By the way, the end of Act One comes halfway through Purcell and Dryden’s Act Three; and that is after we have already heard music from Act Four. If this is the manner in which performers wish to treat Purcell’s music, they had much better leave it alone. And one heartily wishes that they had left undisturbed Purcell’s sublime music for the funeral of Queen Mary, abruptly introduced into the final scene and performed in a satirical manner which seems deliberately designed to shock. But then this seems to be on a par with a performance which totally fails to engage with the spirit of the age. The downbeat ending also, with the death of Arthur, is hardly in accord with the express intentions of either Purcell or Dryden. Authenticity seems to be at a low premium here.
The production itself, which was clearly expensive, seems to have attracted perhaps predictably laudatory notices from some German critics. Mark Berry for the Seen and Heard pages of this site was decidedly less impressed, with comments such as “That combination of something not nearly so clever as it thinks it is with mere silliness certainly haunted a good deal of what we saw,” and musically that “the relative intimacy of Purcell’s writing here – compare it with, say, The Fairy Queen – was often lost, without sign of any true rethinking in modern terms.” Just so. It might just work as a novelty turn in the theatre; for home consumption, and presumably for repetition, it is a total non-starter.

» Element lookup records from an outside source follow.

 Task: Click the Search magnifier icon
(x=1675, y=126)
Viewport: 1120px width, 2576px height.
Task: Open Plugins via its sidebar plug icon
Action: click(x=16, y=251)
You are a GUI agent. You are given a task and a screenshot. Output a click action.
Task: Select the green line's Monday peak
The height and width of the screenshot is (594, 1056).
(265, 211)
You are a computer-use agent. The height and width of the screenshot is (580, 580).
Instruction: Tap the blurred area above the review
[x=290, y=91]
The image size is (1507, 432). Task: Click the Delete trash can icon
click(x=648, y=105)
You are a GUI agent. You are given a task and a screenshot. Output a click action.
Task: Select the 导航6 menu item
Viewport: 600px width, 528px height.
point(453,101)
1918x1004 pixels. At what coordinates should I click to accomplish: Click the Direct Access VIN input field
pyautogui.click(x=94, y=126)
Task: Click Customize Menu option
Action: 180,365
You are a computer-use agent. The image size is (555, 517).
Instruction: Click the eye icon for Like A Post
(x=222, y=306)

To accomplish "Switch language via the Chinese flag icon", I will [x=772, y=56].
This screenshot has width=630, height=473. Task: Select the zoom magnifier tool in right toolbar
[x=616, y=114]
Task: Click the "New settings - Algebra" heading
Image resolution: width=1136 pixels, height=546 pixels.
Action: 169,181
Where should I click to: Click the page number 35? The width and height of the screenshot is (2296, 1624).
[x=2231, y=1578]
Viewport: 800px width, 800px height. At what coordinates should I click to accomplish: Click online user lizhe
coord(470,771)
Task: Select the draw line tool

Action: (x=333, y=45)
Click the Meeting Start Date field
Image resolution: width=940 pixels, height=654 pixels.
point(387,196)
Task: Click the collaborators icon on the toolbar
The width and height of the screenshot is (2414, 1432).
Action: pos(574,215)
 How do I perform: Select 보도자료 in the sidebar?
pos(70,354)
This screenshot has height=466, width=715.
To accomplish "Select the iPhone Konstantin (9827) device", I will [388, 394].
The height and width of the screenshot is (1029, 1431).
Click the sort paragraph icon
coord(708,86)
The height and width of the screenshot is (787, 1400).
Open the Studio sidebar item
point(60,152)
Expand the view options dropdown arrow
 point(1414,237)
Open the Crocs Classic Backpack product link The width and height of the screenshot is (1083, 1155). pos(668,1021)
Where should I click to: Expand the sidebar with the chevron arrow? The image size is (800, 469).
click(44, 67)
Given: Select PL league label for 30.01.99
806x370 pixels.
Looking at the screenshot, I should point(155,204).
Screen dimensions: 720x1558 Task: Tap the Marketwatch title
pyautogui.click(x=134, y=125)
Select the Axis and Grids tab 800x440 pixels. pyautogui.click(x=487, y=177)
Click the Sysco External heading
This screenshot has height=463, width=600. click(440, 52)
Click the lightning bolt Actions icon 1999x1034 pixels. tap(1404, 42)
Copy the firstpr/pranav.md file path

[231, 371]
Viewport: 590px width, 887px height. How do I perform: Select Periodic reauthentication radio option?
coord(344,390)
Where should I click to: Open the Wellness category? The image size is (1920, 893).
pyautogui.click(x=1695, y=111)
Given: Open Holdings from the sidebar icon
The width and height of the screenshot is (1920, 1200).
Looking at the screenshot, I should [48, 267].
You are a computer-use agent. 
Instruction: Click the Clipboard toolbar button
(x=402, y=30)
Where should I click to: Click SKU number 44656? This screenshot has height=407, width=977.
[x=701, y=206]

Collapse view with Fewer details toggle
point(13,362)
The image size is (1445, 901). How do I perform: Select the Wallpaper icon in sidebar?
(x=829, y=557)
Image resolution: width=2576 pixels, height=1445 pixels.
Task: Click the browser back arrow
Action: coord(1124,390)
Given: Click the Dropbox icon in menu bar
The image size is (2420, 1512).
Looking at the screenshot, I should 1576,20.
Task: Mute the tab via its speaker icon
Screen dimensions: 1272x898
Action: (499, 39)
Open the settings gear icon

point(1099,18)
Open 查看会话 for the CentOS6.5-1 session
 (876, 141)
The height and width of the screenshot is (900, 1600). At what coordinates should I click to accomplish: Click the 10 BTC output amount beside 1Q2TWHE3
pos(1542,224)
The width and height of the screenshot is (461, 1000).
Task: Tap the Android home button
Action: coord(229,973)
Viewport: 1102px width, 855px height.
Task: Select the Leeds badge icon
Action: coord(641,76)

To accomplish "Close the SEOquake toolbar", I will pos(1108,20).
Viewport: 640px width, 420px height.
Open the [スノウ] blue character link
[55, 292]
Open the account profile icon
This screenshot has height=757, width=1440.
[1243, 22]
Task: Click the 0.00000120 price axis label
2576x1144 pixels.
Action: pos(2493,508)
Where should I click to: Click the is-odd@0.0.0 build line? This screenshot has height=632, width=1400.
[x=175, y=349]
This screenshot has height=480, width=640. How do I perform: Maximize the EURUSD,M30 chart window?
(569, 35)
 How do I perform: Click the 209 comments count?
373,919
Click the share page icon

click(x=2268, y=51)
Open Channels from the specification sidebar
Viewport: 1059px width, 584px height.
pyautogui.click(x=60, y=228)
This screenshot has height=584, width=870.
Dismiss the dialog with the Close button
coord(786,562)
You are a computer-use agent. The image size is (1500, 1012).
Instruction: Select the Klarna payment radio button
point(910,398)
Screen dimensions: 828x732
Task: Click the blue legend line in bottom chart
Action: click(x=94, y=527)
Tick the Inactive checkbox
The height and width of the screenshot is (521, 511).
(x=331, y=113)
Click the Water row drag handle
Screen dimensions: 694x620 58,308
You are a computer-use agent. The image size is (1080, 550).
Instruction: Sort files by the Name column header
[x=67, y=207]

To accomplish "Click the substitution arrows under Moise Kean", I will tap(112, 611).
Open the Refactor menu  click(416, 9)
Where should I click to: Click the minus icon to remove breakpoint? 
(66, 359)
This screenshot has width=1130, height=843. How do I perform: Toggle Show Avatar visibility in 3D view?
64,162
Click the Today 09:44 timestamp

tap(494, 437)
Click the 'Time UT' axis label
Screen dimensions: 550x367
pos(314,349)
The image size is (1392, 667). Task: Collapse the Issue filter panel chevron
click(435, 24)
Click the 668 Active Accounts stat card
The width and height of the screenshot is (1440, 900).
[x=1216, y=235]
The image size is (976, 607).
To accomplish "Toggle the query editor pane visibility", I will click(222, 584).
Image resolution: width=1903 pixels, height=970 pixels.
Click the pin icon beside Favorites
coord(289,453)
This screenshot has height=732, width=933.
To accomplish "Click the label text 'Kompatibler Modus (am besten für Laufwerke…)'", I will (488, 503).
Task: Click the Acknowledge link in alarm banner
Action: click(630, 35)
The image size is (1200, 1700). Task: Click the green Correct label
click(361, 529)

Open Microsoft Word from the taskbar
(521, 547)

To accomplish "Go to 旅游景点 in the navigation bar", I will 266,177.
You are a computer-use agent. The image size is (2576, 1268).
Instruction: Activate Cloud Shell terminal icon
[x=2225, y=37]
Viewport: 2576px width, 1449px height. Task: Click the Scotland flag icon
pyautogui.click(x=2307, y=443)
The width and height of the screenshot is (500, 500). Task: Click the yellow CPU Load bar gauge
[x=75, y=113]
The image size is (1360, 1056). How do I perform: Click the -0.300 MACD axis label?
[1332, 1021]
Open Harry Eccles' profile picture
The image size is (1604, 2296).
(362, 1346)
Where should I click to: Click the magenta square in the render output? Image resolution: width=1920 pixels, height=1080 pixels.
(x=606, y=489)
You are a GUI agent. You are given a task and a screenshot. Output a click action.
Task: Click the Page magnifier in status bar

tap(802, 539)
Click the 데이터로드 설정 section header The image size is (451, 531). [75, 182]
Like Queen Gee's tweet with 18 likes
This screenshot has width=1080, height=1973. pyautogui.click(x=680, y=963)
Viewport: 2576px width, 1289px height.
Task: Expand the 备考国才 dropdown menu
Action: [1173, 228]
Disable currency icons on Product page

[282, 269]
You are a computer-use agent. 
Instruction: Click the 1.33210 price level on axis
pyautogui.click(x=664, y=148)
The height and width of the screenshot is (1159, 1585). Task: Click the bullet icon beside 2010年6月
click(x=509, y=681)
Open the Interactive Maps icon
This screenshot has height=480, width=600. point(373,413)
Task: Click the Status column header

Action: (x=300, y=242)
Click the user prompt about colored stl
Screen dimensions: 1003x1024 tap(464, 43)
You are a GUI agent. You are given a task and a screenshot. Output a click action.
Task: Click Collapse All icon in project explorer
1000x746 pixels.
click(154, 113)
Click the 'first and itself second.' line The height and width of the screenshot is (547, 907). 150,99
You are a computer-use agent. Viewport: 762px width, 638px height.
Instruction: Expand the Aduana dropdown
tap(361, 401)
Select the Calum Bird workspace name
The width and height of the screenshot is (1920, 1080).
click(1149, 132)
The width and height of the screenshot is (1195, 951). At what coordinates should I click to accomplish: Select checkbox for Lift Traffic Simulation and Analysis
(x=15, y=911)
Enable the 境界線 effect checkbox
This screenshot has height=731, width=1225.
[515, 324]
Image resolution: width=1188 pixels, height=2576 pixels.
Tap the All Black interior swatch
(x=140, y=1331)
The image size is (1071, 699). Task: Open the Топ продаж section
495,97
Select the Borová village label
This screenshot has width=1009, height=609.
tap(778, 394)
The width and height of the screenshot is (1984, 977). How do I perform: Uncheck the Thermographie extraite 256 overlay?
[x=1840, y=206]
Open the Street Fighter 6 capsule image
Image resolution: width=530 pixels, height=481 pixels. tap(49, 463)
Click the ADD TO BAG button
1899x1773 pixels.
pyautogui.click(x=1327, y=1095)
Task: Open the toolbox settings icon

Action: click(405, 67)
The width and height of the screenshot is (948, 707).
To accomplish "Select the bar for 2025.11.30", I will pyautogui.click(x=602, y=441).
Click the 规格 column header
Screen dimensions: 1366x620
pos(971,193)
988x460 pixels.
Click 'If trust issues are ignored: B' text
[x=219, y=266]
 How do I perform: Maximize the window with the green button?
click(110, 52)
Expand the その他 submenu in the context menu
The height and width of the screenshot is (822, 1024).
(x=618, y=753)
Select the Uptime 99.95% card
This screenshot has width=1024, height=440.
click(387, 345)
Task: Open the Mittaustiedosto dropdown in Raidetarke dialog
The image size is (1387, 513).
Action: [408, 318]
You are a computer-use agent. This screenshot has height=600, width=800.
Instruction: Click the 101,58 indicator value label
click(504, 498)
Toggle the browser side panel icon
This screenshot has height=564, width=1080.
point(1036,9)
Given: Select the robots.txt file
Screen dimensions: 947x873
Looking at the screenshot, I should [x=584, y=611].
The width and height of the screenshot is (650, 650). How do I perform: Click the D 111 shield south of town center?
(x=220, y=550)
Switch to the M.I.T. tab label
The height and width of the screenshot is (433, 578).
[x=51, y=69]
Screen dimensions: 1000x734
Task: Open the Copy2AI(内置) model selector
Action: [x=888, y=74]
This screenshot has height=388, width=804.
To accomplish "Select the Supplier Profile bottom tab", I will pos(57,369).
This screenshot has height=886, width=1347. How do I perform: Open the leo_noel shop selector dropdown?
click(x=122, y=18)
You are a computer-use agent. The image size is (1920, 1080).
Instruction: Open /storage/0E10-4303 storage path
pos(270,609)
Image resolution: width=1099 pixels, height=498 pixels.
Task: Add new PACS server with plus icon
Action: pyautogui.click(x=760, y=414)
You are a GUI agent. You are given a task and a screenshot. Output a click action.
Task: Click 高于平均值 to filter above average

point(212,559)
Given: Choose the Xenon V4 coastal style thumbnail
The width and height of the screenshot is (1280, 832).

In the booklet Jacobs describes Purcell’s score as “a far more dramatic piece than The Fairy Queen.” Not here it isn’t. This travesty does it no favours whatsoever, and I cannot imagine anyone except the most hardened fan of novelty for its own sake sitting through it with any degree of pleasure. The audience, who only vouchsafe desultory applause at the end of Act One, suddenly erupt into audible cheers during the final curtain calls, which conspicuously highlight the contribution of the actors at the expense of the singers; but the picture we see of the audience shows sedate and dutiful applause only.